An overly narrow perspective on security -- one that looks to weapons and walls, one that sees the greatest threats coming from people outside our borders -- also is blind to great threats of a different kind. It is interesting that Mr. Trump's Secretary of Defense, James Mattis, clearly sees climate change as an immediate threat to US security. He wrote to the Senate Armed Services Committee in January, "Climate change is impacting stability in areas of the world where our troops are operating today. ... It is appropriate for the Combatant Commands to incorporate drivers of instability that impact the security environment in their areas into their planning."

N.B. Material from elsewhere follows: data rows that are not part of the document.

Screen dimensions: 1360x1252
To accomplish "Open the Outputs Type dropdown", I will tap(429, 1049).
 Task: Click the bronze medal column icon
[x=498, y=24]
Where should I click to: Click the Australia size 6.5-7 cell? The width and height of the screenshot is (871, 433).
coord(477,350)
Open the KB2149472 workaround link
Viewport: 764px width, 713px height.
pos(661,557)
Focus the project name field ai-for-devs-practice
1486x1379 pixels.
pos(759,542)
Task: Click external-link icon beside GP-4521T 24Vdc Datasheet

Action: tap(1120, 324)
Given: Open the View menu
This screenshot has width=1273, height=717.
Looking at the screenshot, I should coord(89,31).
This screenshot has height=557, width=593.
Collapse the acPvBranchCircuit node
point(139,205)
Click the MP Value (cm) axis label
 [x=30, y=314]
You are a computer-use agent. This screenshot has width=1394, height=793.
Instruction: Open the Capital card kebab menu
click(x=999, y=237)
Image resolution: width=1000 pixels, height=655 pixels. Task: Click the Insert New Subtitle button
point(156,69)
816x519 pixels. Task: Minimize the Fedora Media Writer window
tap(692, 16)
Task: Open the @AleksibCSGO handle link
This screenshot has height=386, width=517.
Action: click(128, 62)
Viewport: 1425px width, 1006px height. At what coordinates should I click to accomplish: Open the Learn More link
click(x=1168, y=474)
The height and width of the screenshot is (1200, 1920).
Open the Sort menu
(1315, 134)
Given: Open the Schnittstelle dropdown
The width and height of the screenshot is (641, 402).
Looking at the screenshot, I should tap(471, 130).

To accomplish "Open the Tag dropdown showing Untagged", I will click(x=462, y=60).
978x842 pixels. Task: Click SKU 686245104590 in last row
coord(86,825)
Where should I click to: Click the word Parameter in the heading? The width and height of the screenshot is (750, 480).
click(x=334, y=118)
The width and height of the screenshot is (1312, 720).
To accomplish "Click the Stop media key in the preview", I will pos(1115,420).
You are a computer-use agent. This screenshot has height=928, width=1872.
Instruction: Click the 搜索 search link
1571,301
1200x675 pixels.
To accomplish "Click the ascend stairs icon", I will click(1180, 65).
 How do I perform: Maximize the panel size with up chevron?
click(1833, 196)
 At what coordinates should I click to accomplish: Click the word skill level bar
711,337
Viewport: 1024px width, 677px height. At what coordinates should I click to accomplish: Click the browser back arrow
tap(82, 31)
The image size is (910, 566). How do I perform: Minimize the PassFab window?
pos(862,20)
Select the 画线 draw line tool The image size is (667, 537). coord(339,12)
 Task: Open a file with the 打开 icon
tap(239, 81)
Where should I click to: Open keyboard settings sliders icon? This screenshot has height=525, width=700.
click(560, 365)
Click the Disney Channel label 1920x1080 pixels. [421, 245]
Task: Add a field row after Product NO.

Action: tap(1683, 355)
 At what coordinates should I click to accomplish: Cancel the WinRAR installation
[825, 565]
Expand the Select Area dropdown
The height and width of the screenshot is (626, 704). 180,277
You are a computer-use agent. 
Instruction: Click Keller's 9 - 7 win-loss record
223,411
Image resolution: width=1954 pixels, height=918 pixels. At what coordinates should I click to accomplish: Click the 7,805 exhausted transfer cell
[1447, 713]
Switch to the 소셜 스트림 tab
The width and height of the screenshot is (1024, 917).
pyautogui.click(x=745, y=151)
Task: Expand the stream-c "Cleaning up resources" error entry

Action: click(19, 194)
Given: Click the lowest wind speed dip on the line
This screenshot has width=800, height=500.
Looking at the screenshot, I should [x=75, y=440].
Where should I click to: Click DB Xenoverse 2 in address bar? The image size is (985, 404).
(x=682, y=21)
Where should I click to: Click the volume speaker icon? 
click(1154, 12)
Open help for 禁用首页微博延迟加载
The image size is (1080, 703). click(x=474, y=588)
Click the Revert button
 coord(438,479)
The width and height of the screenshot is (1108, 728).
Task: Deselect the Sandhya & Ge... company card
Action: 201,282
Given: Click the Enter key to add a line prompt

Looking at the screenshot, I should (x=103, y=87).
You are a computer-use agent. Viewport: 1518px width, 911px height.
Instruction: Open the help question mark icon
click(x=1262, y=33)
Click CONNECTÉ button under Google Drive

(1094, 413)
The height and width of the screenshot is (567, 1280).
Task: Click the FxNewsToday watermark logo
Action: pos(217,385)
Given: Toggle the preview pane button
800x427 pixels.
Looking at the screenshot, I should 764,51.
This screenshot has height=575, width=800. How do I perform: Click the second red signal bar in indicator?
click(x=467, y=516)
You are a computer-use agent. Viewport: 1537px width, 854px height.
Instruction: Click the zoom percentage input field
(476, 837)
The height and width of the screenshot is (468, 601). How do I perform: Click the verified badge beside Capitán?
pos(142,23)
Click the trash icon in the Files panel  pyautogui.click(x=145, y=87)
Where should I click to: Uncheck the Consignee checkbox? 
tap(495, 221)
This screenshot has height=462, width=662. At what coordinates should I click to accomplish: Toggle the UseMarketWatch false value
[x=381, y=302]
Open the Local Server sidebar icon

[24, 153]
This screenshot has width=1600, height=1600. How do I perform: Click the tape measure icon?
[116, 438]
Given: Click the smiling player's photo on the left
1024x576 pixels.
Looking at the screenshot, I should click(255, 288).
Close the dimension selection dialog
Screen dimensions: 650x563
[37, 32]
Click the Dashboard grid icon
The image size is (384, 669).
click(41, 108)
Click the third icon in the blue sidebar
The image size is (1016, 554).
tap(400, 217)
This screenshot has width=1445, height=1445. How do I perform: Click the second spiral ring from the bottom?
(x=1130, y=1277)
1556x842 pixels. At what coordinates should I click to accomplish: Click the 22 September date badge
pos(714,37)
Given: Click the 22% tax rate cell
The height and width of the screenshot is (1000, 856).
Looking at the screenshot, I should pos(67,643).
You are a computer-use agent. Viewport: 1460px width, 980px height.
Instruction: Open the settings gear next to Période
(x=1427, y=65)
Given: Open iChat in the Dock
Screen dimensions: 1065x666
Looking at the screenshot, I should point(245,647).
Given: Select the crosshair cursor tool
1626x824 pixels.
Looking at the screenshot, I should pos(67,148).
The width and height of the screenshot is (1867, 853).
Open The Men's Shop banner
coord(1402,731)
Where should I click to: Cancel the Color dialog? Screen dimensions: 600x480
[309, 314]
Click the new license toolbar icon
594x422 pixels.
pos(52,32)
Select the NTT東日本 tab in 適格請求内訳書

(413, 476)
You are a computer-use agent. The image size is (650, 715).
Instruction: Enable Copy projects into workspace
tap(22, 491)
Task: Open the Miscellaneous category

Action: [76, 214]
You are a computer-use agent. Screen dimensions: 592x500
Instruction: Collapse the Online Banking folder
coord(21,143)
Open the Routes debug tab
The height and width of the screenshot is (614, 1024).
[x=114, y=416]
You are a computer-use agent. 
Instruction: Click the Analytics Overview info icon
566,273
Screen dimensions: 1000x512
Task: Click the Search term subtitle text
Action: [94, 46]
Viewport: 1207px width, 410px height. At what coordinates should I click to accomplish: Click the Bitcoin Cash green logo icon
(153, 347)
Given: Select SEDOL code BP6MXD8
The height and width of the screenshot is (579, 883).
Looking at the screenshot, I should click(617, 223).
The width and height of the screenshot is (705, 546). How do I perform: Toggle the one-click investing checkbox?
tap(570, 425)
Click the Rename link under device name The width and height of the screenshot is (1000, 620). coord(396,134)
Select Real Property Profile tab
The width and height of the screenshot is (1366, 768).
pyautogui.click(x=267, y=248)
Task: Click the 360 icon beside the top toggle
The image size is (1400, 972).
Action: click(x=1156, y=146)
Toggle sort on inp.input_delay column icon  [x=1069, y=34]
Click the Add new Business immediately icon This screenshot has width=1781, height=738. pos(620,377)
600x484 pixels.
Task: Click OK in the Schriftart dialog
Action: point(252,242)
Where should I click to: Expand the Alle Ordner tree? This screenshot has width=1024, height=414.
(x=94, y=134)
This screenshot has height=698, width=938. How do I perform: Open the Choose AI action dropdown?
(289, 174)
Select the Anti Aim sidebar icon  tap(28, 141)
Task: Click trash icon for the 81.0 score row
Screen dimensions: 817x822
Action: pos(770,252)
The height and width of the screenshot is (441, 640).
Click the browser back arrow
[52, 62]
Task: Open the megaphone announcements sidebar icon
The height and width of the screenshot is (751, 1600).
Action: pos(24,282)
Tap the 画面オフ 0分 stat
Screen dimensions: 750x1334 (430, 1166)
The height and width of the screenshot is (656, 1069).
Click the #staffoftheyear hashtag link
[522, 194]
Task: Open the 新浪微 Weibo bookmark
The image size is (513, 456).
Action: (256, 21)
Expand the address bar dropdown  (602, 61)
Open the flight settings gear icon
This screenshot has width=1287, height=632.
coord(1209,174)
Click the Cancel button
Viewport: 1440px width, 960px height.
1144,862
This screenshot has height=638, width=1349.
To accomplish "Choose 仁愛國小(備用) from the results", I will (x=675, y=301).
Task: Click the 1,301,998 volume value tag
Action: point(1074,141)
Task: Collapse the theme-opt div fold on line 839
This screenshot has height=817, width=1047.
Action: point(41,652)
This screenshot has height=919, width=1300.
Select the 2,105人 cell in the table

But the proposed budget devastates federal programs to study and act on climate change. The Environmental Protection Agency is slated for a 31% cut in funding, including many climate-related projects. The State Department's pledge of an additional $2 billion to the Green Climate Fund has been cut completely. The Denver Post today listed research facilities located in Colorado that will be hard-hit -- the National Renewable Energy Laboratory, the National Oceanic and Atmospheric Administration, and the National Institute of Standards and Technology -- all of which deal with climate and energy matters.
The budget proposal from the Trump administration puts military spending as the highest need, which then requires innumerable programs to be shifted all the way over to wishes -- things that would be nice if there were unlimited money, but are expendable when cash is short. Laura Clawson, writing for Daily Kos, details the kinds of things that are not considered needs. Her headings of what is cut include: science and the things we do with science, people's ability to get ahead in this economy, the basics of survival for the most vulnerable in our society, and an assault on culture.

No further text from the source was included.